[WORK ITEM]
I would like the records restated word for word, without the pictures.

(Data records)
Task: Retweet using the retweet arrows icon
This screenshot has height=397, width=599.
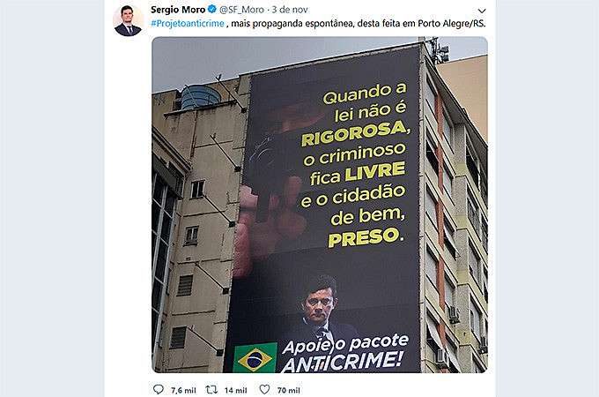Action: click(x=211, y=390)
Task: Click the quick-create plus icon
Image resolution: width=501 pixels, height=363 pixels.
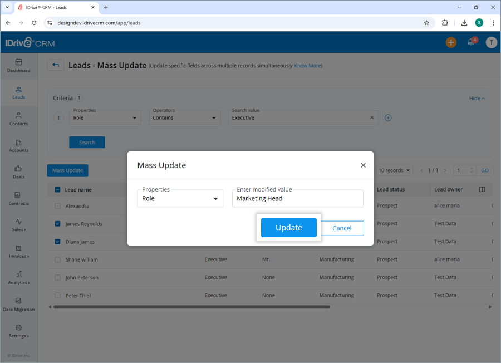Action: click(451, 42)
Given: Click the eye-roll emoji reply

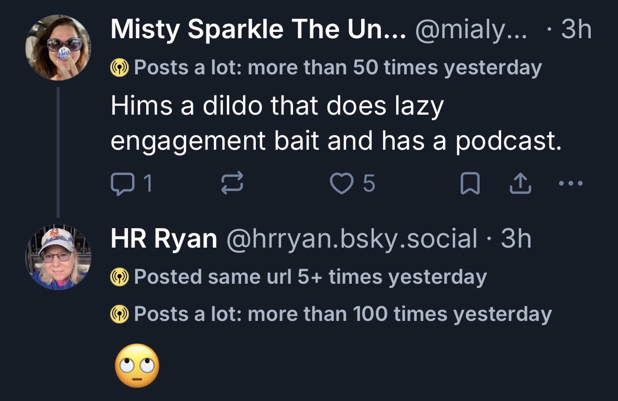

[RESPONSE]
Task: Retweet using the retweet arrows icon
This screenshot has height=397, width=599.
Action: click(x=211, y=390)
Task: Click the quick-create plus icon
Image resolution: width=501 pixels, height=363 pixels.
Action: click(451, 42)
Given: Click the eye-roll emoji reply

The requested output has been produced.